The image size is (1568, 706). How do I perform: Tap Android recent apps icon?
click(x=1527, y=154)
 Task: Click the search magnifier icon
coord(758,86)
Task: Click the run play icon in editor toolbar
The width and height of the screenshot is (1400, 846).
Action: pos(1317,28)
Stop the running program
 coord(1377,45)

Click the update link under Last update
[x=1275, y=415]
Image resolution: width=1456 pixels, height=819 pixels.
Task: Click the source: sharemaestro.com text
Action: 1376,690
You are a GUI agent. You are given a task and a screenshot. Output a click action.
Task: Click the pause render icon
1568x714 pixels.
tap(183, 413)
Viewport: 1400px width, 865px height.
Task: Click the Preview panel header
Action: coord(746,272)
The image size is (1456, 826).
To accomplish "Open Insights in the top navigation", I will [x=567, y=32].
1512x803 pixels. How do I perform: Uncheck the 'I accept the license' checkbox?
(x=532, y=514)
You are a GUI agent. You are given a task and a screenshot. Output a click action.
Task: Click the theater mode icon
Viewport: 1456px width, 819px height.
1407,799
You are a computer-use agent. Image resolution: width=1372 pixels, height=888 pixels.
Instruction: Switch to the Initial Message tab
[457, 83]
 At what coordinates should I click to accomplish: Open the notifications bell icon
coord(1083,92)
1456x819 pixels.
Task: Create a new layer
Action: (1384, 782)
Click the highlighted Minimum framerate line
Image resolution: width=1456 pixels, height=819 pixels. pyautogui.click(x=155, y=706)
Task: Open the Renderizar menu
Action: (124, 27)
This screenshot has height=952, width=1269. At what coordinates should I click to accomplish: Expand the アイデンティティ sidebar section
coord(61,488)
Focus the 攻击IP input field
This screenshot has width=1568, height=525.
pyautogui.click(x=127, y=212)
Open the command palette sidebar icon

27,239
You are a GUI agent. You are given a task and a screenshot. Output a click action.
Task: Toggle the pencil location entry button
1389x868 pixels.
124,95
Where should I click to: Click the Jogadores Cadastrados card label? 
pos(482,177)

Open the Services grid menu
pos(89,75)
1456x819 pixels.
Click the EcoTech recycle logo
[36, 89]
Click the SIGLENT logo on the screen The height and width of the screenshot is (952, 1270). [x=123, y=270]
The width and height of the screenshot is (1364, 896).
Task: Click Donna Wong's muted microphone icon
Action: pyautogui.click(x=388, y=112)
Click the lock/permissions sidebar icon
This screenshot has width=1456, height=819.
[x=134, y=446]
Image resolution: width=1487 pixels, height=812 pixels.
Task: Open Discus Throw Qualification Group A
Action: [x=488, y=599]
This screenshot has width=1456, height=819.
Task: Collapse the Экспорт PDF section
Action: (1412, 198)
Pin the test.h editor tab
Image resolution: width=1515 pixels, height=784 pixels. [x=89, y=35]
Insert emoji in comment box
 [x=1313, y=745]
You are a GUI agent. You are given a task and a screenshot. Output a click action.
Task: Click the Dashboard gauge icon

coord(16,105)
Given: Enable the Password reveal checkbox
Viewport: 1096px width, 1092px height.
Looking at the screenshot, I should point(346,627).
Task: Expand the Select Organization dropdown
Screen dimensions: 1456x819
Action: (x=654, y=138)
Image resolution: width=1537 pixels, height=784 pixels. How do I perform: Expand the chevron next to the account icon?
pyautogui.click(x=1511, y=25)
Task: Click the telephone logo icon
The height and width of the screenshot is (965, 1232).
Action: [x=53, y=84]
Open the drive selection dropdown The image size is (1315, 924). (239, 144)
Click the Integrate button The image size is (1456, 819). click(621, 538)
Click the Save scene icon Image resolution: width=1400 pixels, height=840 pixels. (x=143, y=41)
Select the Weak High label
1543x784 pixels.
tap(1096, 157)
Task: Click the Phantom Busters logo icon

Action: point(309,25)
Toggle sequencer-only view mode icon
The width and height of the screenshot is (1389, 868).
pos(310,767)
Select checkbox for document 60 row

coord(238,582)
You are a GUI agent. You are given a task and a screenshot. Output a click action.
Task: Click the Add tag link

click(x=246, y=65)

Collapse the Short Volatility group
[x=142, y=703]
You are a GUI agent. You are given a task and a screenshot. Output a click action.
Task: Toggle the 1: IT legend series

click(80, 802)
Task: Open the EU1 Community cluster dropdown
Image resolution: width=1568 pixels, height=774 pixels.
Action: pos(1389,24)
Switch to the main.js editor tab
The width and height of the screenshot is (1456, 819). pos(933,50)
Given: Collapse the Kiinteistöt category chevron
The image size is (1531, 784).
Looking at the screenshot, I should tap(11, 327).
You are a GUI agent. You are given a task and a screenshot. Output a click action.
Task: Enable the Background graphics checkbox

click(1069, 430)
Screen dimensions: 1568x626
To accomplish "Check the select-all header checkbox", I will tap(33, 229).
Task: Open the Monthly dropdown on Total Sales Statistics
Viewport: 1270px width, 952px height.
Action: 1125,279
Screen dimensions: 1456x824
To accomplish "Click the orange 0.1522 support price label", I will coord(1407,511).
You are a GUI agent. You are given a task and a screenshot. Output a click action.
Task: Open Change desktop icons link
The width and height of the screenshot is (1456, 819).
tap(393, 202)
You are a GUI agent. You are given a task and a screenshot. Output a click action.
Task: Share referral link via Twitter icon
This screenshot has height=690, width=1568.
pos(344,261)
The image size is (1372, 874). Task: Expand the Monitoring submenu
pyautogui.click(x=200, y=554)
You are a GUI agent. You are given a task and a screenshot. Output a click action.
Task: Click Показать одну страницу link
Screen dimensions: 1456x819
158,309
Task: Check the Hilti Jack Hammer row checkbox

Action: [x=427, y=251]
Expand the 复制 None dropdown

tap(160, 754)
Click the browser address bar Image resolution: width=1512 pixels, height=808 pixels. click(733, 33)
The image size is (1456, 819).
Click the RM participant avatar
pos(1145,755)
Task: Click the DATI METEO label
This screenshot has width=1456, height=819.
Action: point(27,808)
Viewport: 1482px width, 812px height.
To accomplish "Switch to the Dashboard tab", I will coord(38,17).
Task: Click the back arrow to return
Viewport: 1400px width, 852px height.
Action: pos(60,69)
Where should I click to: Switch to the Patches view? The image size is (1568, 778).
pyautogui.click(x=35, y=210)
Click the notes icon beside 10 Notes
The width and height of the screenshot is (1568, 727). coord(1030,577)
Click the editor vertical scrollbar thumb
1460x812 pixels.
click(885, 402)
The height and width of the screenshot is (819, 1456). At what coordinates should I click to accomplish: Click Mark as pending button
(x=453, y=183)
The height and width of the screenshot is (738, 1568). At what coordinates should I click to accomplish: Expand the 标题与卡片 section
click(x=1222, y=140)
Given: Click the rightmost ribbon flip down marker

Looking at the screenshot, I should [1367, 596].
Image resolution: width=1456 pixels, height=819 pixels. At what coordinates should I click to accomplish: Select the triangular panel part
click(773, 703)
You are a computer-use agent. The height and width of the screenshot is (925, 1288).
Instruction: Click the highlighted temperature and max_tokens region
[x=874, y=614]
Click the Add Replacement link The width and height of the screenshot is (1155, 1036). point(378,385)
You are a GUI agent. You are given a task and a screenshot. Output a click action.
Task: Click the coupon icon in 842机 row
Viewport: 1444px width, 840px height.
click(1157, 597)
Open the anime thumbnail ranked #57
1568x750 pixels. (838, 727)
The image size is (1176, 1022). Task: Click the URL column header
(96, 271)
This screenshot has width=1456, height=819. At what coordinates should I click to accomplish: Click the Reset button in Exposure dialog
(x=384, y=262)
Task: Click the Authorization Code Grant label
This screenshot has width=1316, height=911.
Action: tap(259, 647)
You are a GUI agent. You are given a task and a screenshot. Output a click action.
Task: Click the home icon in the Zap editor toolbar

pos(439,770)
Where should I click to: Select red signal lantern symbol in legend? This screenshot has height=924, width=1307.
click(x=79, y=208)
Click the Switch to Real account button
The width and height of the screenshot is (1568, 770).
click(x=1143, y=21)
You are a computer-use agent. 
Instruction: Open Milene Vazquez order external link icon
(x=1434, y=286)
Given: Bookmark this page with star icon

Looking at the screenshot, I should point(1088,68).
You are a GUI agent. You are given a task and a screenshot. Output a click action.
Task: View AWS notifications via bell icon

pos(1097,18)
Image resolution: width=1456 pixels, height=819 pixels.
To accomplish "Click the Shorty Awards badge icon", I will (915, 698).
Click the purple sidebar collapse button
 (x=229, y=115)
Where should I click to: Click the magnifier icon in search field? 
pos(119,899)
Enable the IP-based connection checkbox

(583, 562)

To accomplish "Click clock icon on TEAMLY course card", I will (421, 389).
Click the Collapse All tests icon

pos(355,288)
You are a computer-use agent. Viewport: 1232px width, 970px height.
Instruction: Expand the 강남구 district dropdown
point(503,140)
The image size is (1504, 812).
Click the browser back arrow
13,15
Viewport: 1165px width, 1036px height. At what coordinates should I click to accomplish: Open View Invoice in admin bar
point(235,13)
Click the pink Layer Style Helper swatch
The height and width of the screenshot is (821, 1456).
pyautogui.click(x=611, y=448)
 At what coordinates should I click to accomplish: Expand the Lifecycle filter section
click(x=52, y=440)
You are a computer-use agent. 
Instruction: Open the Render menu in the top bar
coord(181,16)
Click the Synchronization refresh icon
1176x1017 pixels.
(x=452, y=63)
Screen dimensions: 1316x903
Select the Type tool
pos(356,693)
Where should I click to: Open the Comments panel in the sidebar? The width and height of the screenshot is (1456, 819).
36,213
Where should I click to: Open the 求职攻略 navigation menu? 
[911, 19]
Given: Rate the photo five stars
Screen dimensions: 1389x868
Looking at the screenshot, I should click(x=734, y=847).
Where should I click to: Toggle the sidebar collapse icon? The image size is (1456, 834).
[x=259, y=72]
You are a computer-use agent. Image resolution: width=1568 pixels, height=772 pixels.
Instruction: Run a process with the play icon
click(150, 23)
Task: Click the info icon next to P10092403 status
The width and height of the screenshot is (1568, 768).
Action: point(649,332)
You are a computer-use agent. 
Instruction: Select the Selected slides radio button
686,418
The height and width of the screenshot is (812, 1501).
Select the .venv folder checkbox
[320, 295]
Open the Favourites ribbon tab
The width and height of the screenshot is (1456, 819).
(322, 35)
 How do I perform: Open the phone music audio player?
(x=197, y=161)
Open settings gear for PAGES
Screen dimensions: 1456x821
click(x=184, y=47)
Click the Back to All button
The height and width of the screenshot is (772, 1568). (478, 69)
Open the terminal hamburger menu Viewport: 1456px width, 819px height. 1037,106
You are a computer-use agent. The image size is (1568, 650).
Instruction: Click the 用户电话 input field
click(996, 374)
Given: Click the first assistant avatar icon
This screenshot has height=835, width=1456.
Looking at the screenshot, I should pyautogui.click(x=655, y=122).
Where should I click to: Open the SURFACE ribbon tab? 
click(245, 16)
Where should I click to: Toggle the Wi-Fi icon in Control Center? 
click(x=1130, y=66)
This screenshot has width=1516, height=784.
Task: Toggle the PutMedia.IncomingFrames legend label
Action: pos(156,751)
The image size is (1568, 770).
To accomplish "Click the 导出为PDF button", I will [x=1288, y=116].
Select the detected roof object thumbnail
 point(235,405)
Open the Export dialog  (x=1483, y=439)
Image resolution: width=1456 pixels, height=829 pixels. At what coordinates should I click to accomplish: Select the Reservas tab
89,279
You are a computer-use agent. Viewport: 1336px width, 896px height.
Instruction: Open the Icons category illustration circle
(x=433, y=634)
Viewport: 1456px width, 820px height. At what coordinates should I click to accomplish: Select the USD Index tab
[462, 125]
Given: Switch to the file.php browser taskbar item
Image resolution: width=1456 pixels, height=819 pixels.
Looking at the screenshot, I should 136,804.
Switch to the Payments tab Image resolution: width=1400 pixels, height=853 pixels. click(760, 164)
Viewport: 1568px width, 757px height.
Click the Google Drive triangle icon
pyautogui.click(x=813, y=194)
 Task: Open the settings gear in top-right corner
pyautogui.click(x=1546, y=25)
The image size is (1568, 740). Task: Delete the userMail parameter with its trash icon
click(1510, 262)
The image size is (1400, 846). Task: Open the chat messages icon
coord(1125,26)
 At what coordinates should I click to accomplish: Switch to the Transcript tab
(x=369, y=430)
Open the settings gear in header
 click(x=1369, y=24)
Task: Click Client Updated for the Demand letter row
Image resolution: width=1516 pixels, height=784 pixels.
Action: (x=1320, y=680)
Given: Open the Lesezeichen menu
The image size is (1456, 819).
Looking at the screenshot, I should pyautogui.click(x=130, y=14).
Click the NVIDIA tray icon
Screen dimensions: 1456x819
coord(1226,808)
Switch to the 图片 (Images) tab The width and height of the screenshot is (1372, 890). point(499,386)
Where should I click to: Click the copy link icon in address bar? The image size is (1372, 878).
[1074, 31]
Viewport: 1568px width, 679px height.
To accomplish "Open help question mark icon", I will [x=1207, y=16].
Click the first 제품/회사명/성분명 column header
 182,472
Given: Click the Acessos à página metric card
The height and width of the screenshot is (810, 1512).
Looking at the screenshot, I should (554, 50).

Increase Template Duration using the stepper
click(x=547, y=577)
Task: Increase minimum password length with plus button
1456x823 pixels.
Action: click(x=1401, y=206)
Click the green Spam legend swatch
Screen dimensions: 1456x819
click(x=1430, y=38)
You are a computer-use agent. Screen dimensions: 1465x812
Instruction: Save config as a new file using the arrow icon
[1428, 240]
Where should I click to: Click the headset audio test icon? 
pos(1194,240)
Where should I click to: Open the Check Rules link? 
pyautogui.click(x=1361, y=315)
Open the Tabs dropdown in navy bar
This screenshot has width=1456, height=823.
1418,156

········

◆ **Aim of the task**: There is a run of lines above from the one with "Where should I click to: Open the SURFACE" to the one with "Switch to the Payments"; print exactly that run, both ends included, and nothing else.

◆ **Output for this exercise**:
Where should I click to: Open the SURFACE ribbon tab? 
click(245, 16)
Where should I click to: Toggle the Wi-Fi icon in Control Center? 
click(x=1130, y=66)
This screenshot has width=1516, height=784.
Task: Toggle the PutMedia.IncomingFrames legend label
Action: pos(156,751)
The image size is (1568, 770).
To accomplish "Click the 导出为PDF button", I will [x=1288, y=116].
Select the detected roof object thumbnail
 point(235,405)
Open the Export dialog  (x=1483, y=439)
Image resolution: width=1456 pixels, height=829 pixels. At what coordinates should I click to accomplish: Select the Reservas tab
89,279
You are a computer-use agent. Viewport: 1336px width, 896px height.
Instruction: Open the Icons category illustration circle
(x=433, y=634)
Viewport: 1456px width, 820px height. At what coordinates should I click to accomplish: Select the USD Index tab
[462, 125]
Given: Switch to the file.php browser taskbar item
Image resolution: width=1456 pixels, height=819 pixels.
Looking at the screenshot, I should 136,804.
Switch to the Payments tab Image resolution: width=1400 pixels, height=853 pixels. click(760, 164)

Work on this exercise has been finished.